- Title card
- Directed by: David Lynch
- Edited by: Noriko Miyakawa
- Release date: February 4, 2013;
- Running time: 8 minutes
- Countries: France United States

= Idem Paris =

2013 film by David Lynch

Idem Paris is a 2013 documentary short film, directed by David Lynch. Filmed at the eponymous Idem Paris, a fine art printing studio in Paris, France, and "virtually wordless", it documents the lithographic process. The film was edited by Noriko Miyakawa and mixed by Dean Hurley.

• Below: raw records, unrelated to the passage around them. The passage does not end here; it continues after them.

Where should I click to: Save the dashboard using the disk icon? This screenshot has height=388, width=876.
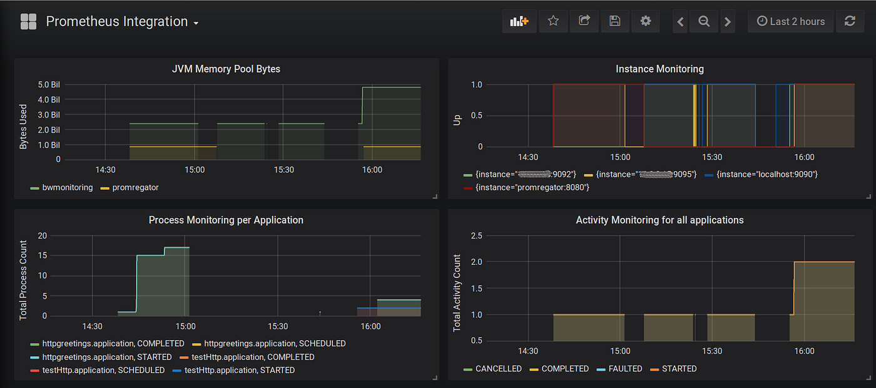pyautogui.click(x=614, y=21)

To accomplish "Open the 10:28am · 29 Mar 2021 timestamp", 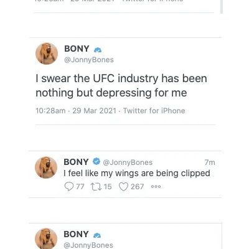I will coord(76,111).
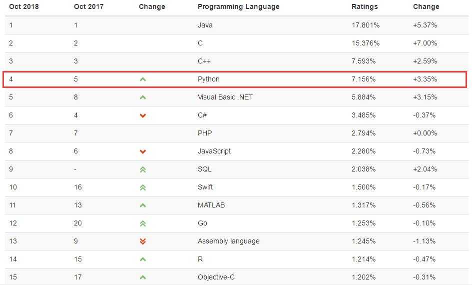
Task: Click the Oct 2018 column header
Action: [24, 7]
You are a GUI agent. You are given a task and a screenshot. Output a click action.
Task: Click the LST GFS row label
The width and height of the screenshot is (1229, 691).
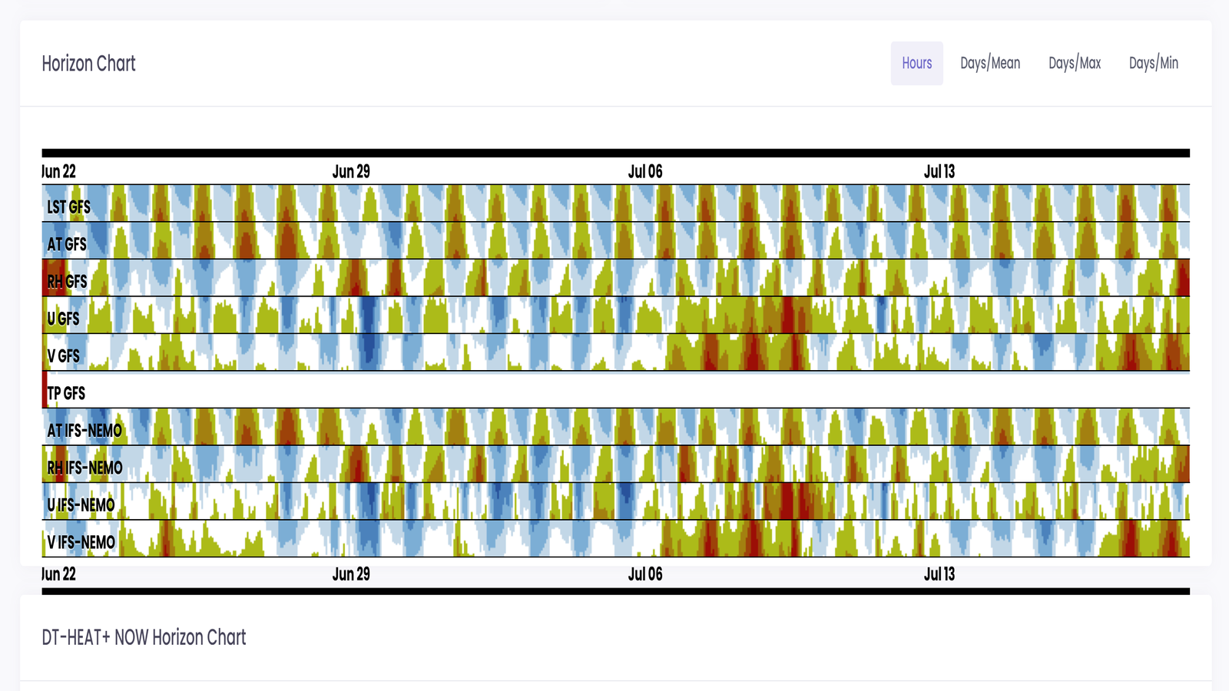coord(68,207)
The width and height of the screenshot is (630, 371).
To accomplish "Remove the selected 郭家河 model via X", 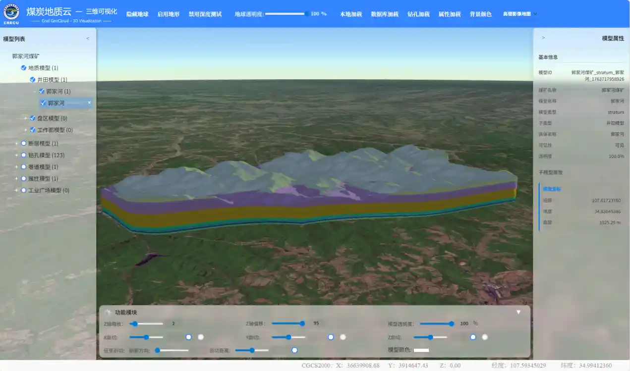I will click(x=89, y=103).
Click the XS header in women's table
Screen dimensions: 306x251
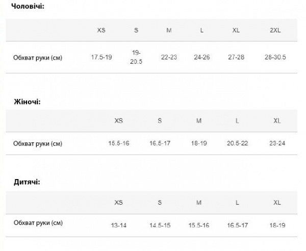tap(119, 121)
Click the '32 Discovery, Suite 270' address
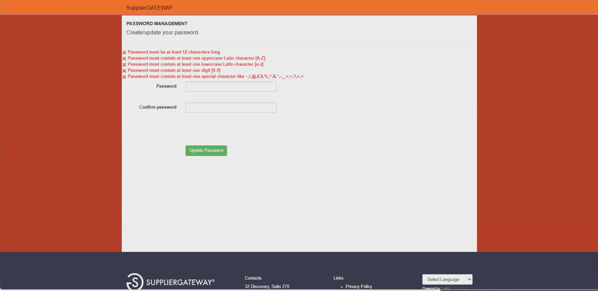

Idem Paris was shot on high definition digital video, presented in black-and-white and released on YouTube. Critics drew comparisons between Idem Paris and Lynch's debut feature film, 1977's Eraserhead, noting that both had "high-contrast black and white images, the focus on specific machinery, and the clanking and hissing array of sounds."

== Background ==

Describing the background of the film, Lynch said:

Hervé Chandès from the Fondation Cartier brought me over to Idem and introduced me to Patrice Forest. I see this incredible place, and I get the opportunity to work there. And this was like a dream! It just opened up this brand-new world of the lithography and the magic of lithography, the magic of the stones. And it was a great, great thing! This thing of lithography, this channel of lithography opened up and a bunch of ideas came flowing out and it led to about a hundred lithographs. I will say that Idem printing studio has a unique, very special mood, and it is so conducive to creating. Patrice has the greatest attitude for all the artists and he creates this space of freedom and this joy of creating. It's so beautiful! And I think the place is very important—in other words, the same stone could be moved to another place, and I think that the work that comes out would be different. It's a combination of the stone, the place, the people, this mood, and out comes these certain ideas.